I am new to R (and rpart). I have vehicle model data (~400 models). I am using rpart to group these into a smaller number (say 5-10 groups) that have similar vehicle repair costs. I have successfully run rpart and have these groupings.
fit <- rpart(repairs ~ model, data=data, method='anova', control=rpart.control(minsplit=2,minbucket=1,cp=.0005))
Assume each terminal node has roughly 40-80 models in it. Is there an way for me to create a formula that refers to the values in the terminal node. Assuming data$model contains all of the model names (and is the independent variable I am trying to do something like:
data$modelgroup <- data$model
data$modelgroup[data$modelgroup %in% terminal node 1] <- 'Group1'
data$modelgroup[data$modelgroup %in% terminal node 2] <- 'Group2'
and so on for the rest of the groups
Also, if there were a way to do this without having to have a line of code for each group, that would be good.
I know I can print the tree and manually copy the text from the terminal nodes and accomplish it that way, but that is very inefficient.
Thanks in advance for your assistance!
Per the request below, I added a reproducible example below.
data <- read.csv("rpart_example.csv")
data
data[,1:2]
Model Amount
1 a 1
2 a 1
3 a 1
4 b 1
5 b 1
6 b 1
7 c 2
8 c 2
9 c 2
10 d 2
11 d 2
12 d 2
13 e 3
14 e 3
15 e 3
16 f 4
17 f 4
18 f 4
fit <- rpart(Amount ~ Model, data=data, method='anova',
control=rpart.control(minsplit=2,minbucket=1,cp=.0005))
print(fit)
n= 18
node), split, n, deviance, yval
* denotes terminal node
1) root 18 20.5 2.166667
2) Model=a,b,c,d 12 3.0 1.500000
4) Model=a,b 6 0.0 1.000000 *
5) Model=c,d 6 0.0 2.000000 *
3) Model=e,f 6 1.5 3.500000
6) Model=e 3 0.0 3.000000 *
7) Model=f 3 0.0 4.000000 *
# create a variable modelgroup that groups models per terminal nodes from rpart
# I can do this manually as below
# is there a way for me to automate this assignment?
data$modelgroup <- as.character(data$Model)

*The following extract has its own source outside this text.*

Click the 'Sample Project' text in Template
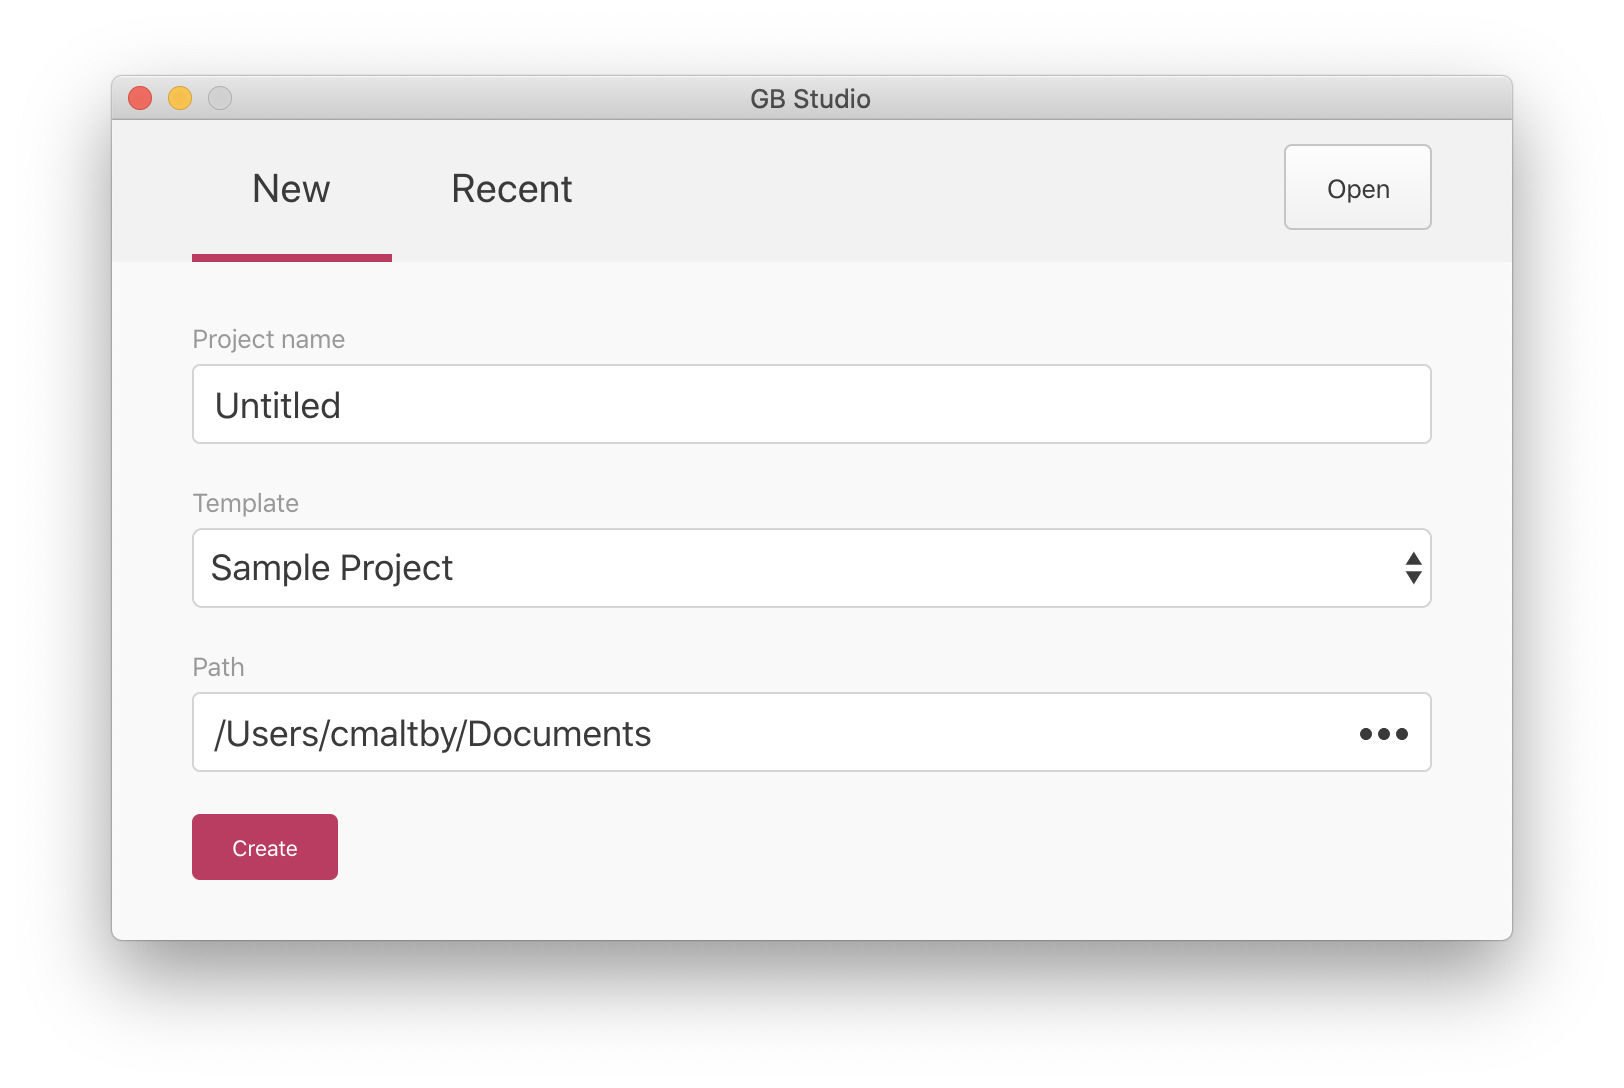[332, 568]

# per rpart output, a&b are grouped into one terminal node
data$modelgroup[data$modelgroup %in% c('a','b')] <- 'Group1'
# per rpart output, c&d are grouped into the second terminal node
data$modelgroup[data$modelgroup %in% c('c','d')] <- 'Group2'
# per rpart, e is the third terminal node
data$modelgroup[data$modelgroup == 'e'] <- 'Group3'
# per rpart, f is the fourth terminal node
data$modelgroup[data$modelgroup == 'f'] <- 'Group4'
In rpart
objects the information you are looking for is essentially readily stored in the $where
element. It gives you the node number to which each observation is assigned:
table(fit$where, data$modelgroup)
## Group1 Group2 Group3 Group4
## 3 6 0 0 0
## 4 0 6 0 0
## 6 0 0 3 0
## 7 0 0 0 3
Of course you could also switch the node IDs (3, 4, 6, 7) to a factor or character variable, e.g., factor(fit$where, levels = c(3, 4, 6, 7), labels = paste0("Group", 1:4))
or something along those line.
If you want to do this on new data with a simple and unified interface, you can convert your rpart
object to a party
object in package partykit
:
library("partykit")
fit2 <- as.party(fit)
The unified methods for print(fit2)
and plot(fit2)
are available as well as predict(fit2, ...)
with different types:
table(predict(fit2, newdata = data, type = "node"), data$modelgroup)
## Group1 Group2 Group3 Group4
## 3 6 0 0 0
## 4 0 6 0 0
## 6 0 0 3 0
## 7 0 0 0 3
This returns the same result as above but could easily be applied to other newdata
as well.